▶ **PROMPT**: When a line below contains the word "width", copy that line.

▶ **GIVEN RECORDS**:
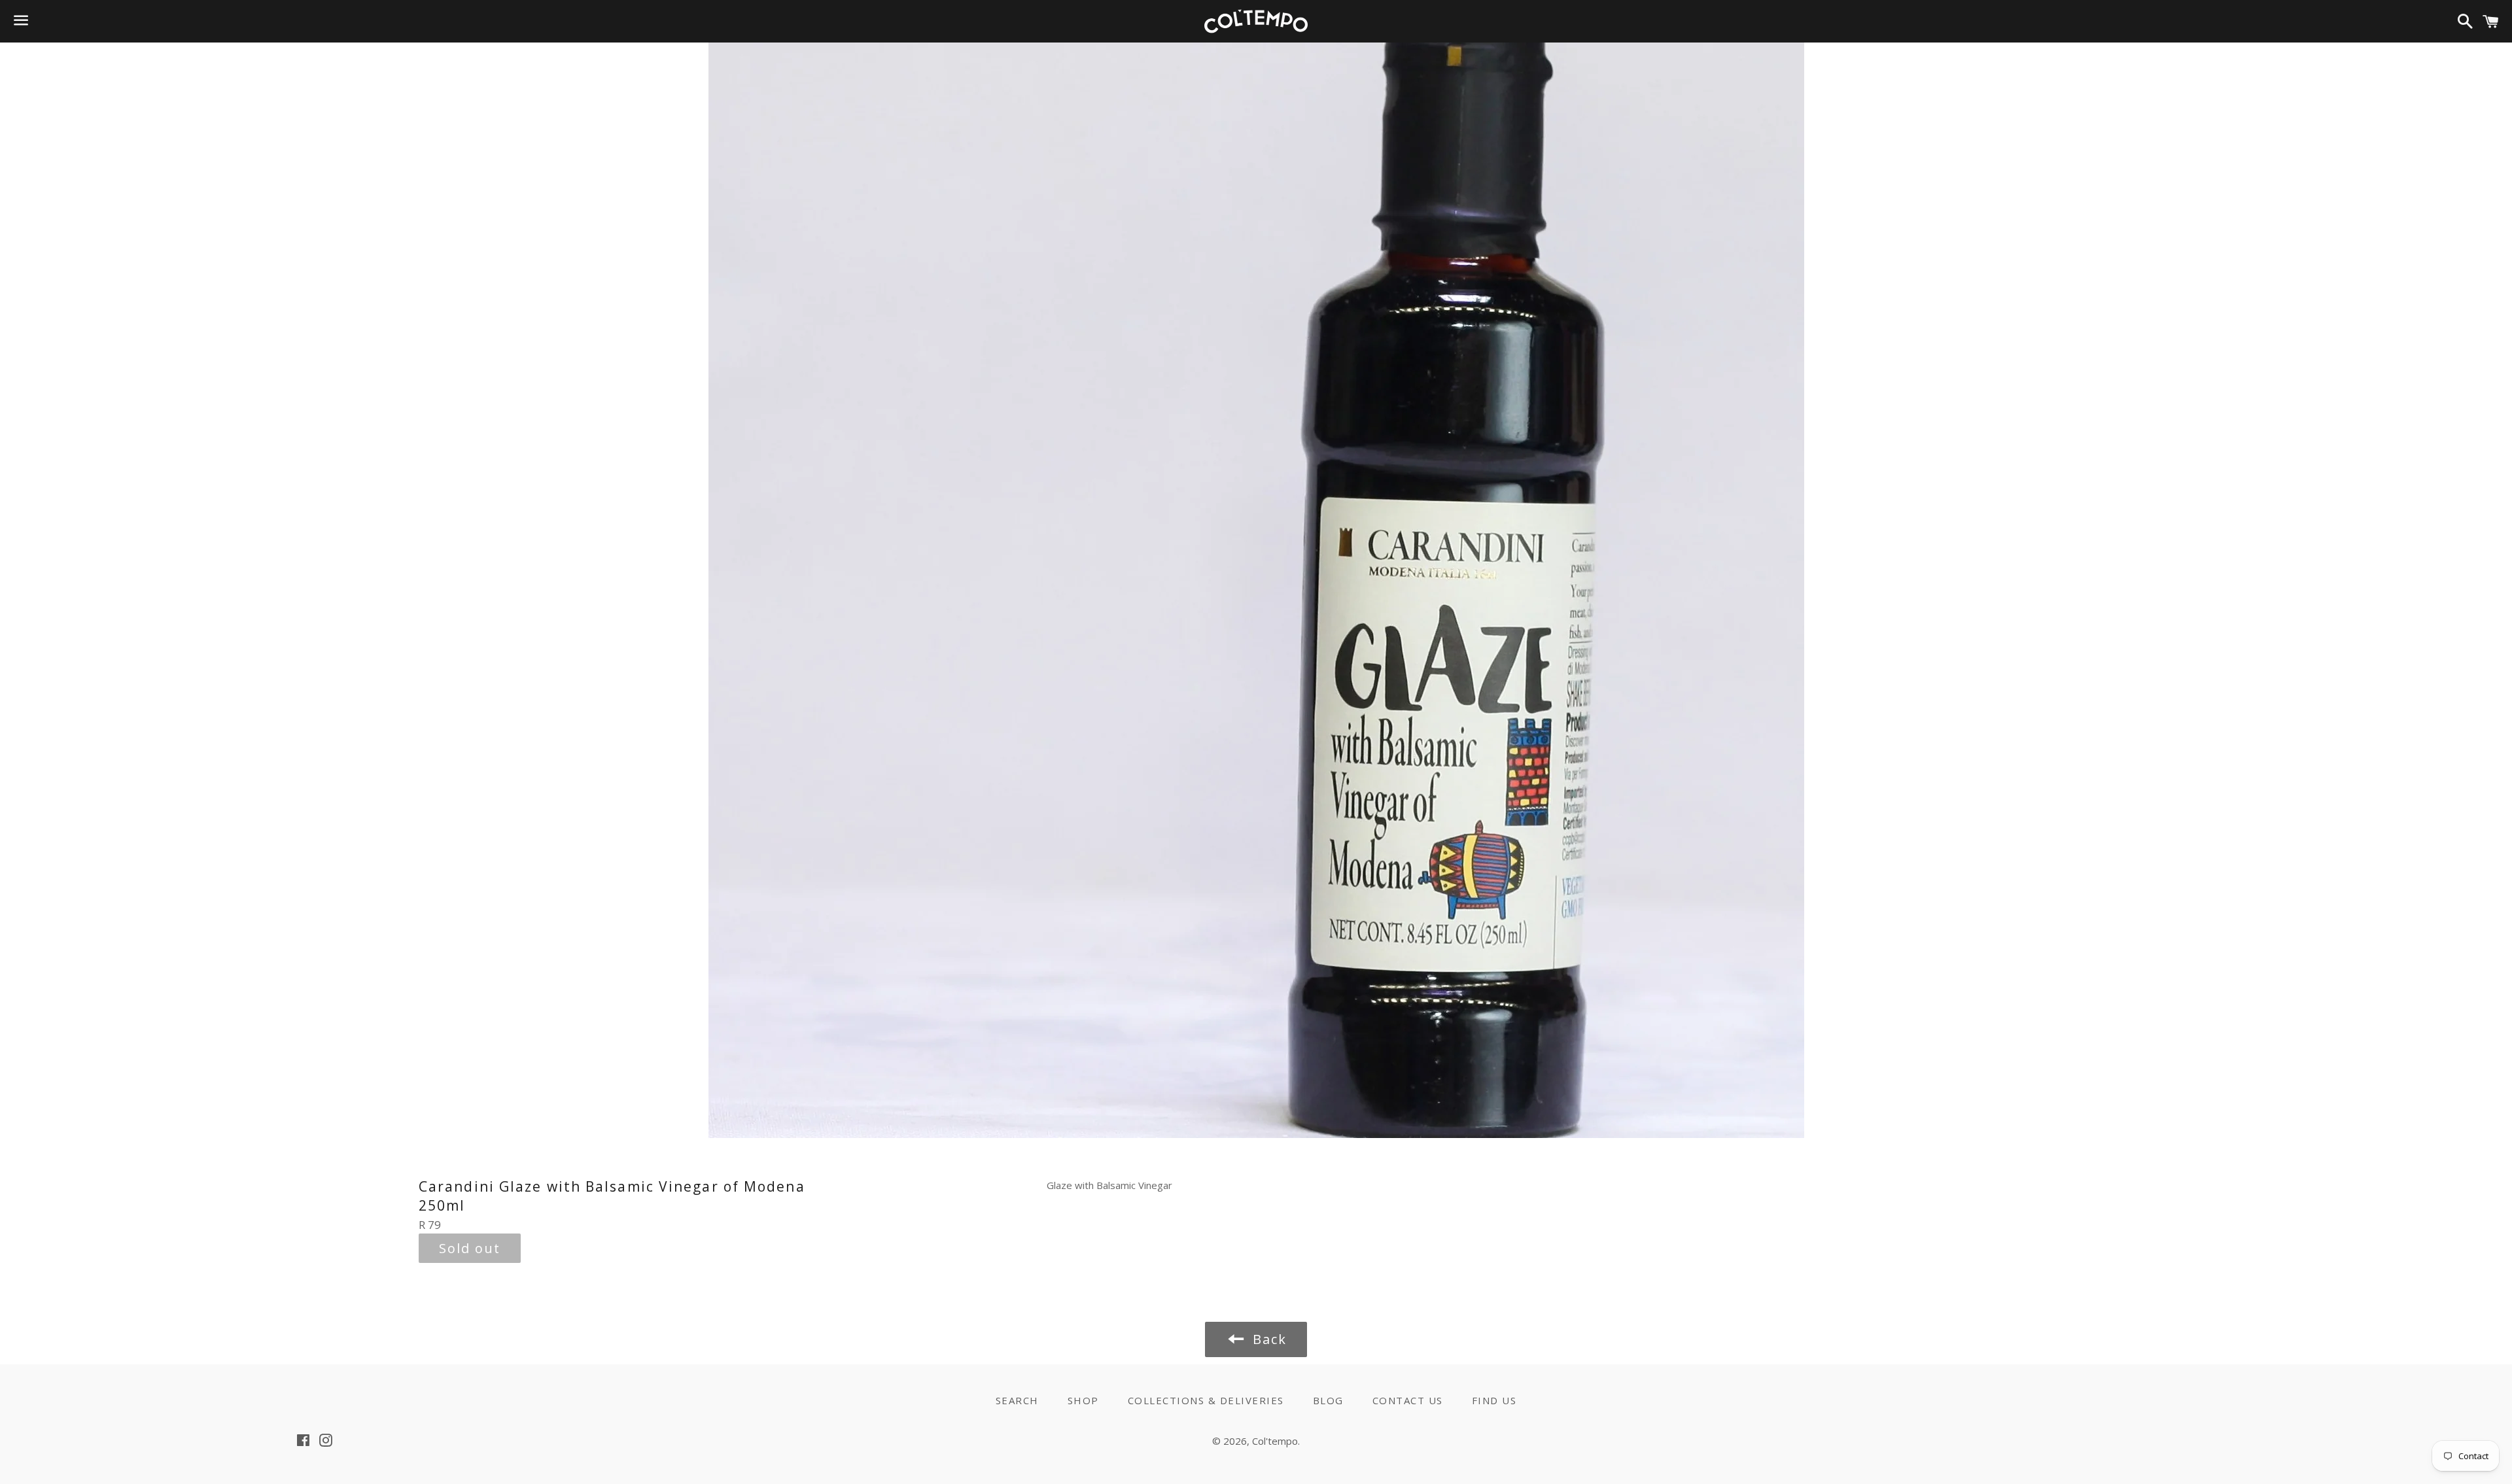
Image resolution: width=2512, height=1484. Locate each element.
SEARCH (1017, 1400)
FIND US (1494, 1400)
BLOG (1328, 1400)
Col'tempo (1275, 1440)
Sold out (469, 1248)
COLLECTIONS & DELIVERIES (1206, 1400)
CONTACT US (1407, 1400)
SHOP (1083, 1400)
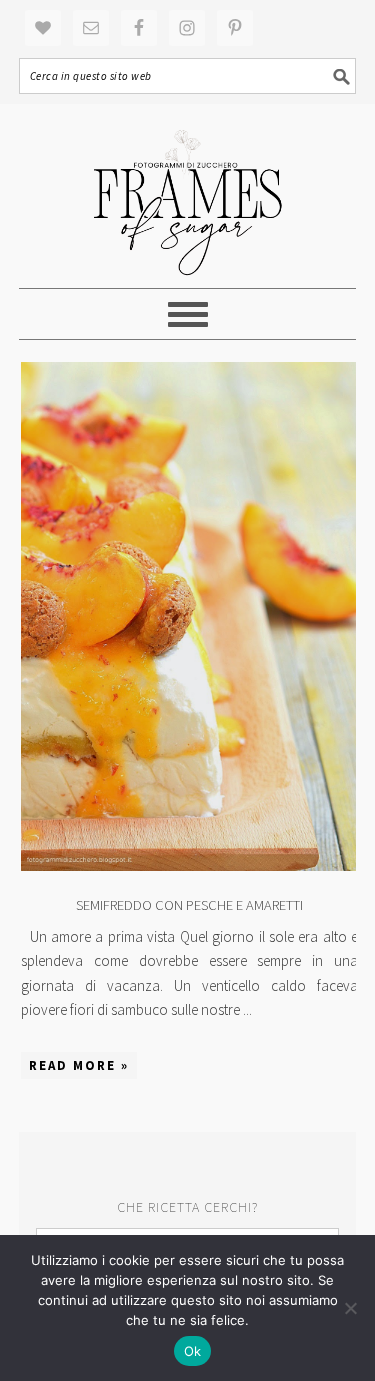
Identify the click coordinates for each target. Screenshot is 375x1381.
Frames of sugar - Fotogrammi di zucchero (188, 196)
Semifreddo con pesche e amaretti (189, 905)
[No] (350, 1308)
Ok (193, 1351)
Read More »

==

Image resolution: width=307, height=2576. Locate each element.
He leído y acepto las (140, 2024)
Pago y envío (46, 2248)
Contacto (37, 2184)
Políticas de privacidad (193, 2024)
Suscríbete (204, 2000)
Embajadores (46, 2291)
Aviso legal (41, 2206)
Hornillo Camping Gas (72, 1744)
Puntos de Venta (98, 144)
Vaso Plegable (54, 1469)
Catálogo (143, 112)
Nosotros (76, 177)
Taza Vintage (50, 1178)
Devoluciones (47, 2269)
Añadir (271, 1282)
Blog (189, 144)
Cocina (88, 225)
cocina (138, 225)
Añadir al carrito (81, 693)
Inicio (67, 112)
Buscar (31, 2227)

▶ **EXERCISE SOLUTION**:
Image resolution: width=2512, height=1484. Locate each element.
Image resolution: width=307, height=2576. Locate each element.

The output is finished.